In a state of long-term and continuous stress, our adrenal glands are exhausted and they can no longer be turned off, it’s as if they get used to the stress and don’t care anymore. And in the event of real danger, they no longer trust our mind and the Axis no longer functions. An event that once caused shock may eventually become accepted as normal; what once caused alarm may eventually elicit only a simple shrug.
Adrenal fatigue is a very serious condition that causes accelerated aging, chronic inflammation, excessive fatigue, and an inability to heal and repair. The person wants to sleep and feels the need to sleep, but most often has problems falling asleep and maintaining sleep. Frequent infections, depression, anxiety, morning fatigue, irritability, cravings for salty foods, violent emotional reactions, fatigue after exercise, unclear thoughts, weight gain… may be present.
EASE OF EXISTENCE – The Golden Mean
The concept of a “window of tolerance” was first developed by neurobiologist and clinical professor of psychiatry Dr. Dan Siegel to describe the “optimal arousal zone” within which we can best process and respond to the demands of daily life. When we are within our tolerance window, we are neither overstimulated (i.e. overstimulated, overwhelmed, or anxious) nor understimulated (i.e. withdrawn, alienated, or completely disconnected). In this “golden mean” between too much excitement and lack of challenge, we function at our best, plan and organize our work, time and priorities, and respond emotionally appropriately. This is our natural, basic physiological way of functioning, when we are focused and centered, neither overreacting to other people or life events, and yet we are engaged and interested.
What I am describing here is a state of regulation and balance: we are calm but engaged, relaxed but fully alert. This is the balance we want to achieve — the “golden mean” where we experience enough stress to feel motivated and focused, but not so much that we feel overwhelmed and ineffective. Low to moderate levels of perceived stress (the extent to which a person evaluates events in their life as stressful) have been shown to be beneficial for working memory and cognitive function, but when a person crosses the threshold of high stress, their ability to remember, concentrate, and learn new things begins to decline. This is the point when stress becomes toxic, making us susceptible to a variety of physical, mental, and professional problems, including burnout. However, every time we operate from the “golden mean” of stress, where we have an optimal level of stimulation, we re-establish a healthy foundation and optimize our health, thinking, learning, and work performance.
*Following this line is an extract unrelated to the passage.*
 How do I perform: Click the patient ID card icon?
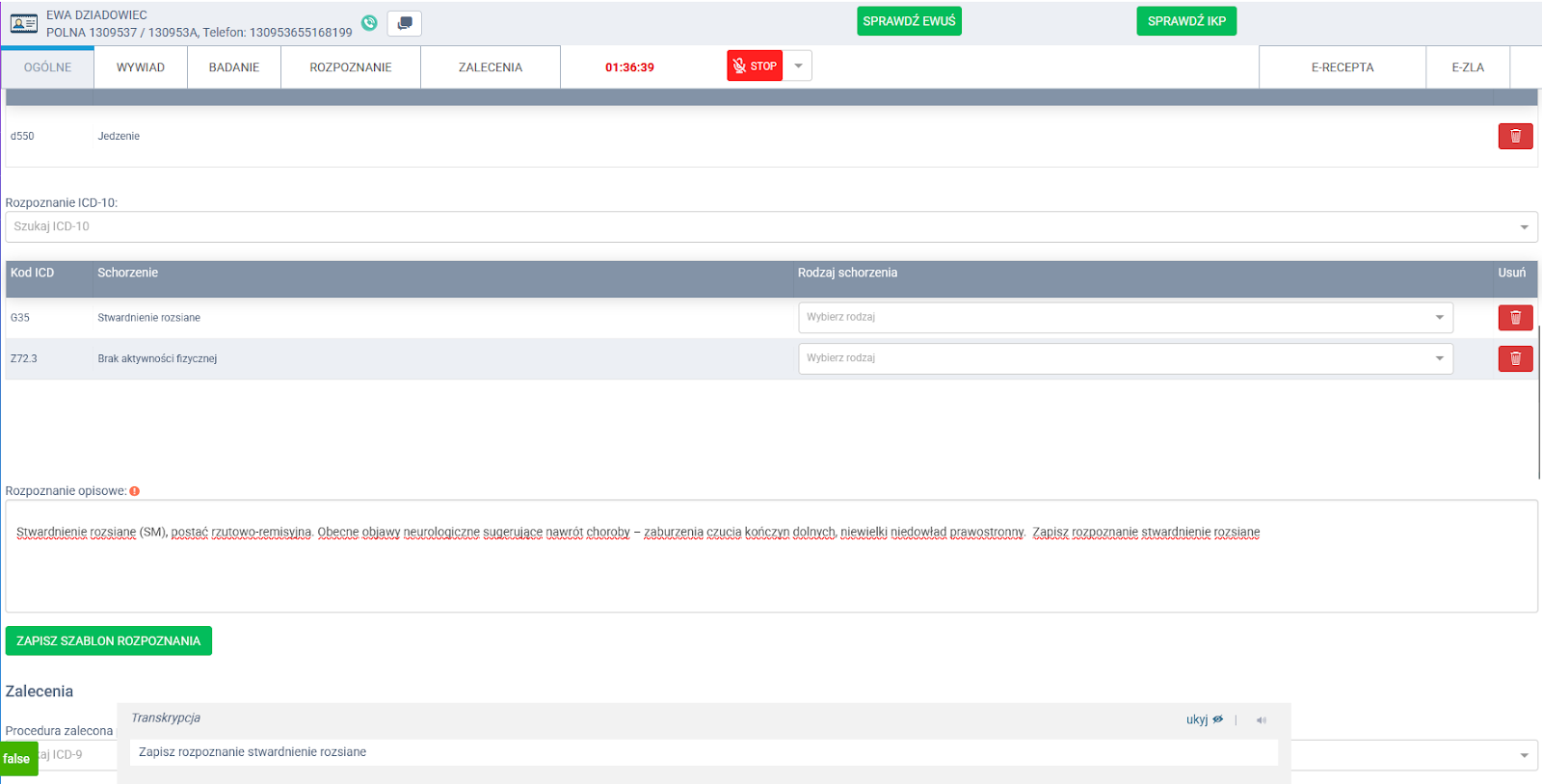(24, 23)
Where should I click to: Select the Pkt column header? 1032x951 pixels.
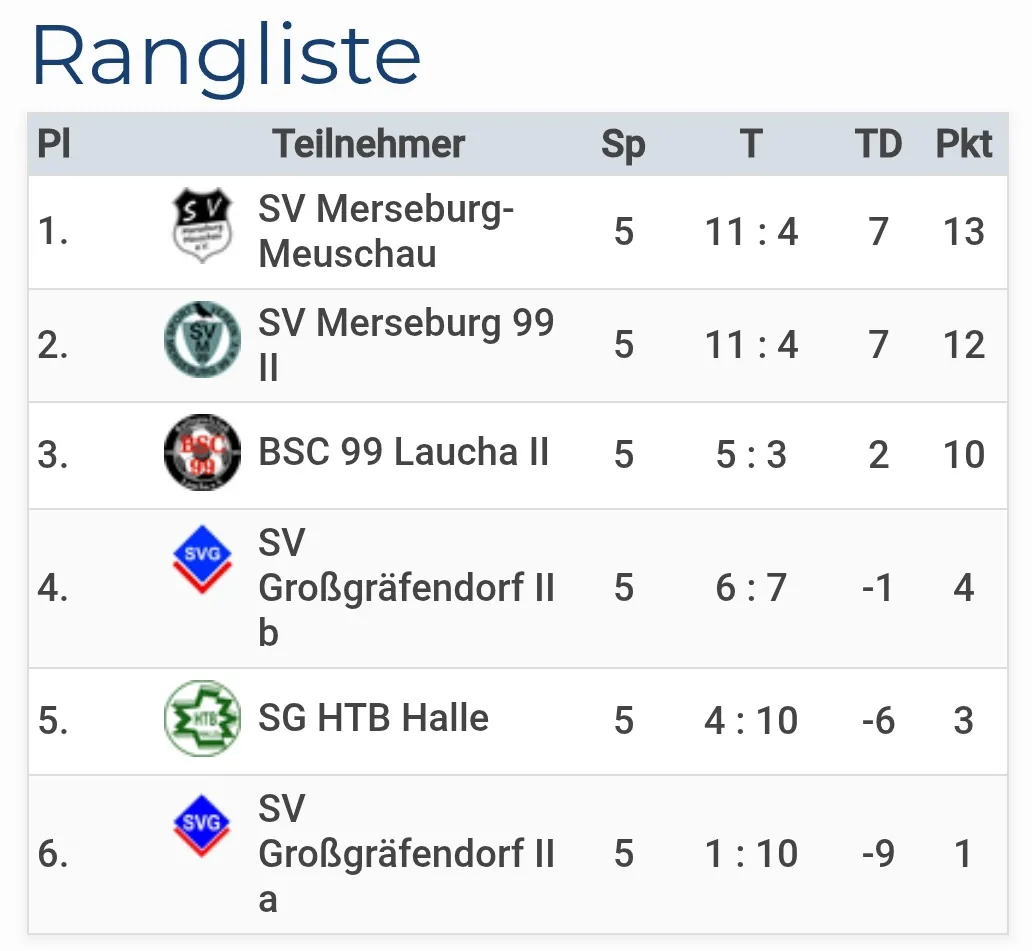(x=964, y=144)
It is important to remember that every person is different and that the “golden mean” is different for each of us, because each of us has different thresholds for what we consider stressful and exhausting, and what we need in order to feel motivated and effective.
Burnout is not a sign that you don’t know how to “manage stress” – it’s an alarm that tells you that something needs to change.
RTT therapy helps return the body and mind to that golden mean – by recognizing and releasing the internal pressures that force us to constantly be “on the gas”, to never stop, to not know where our limits are.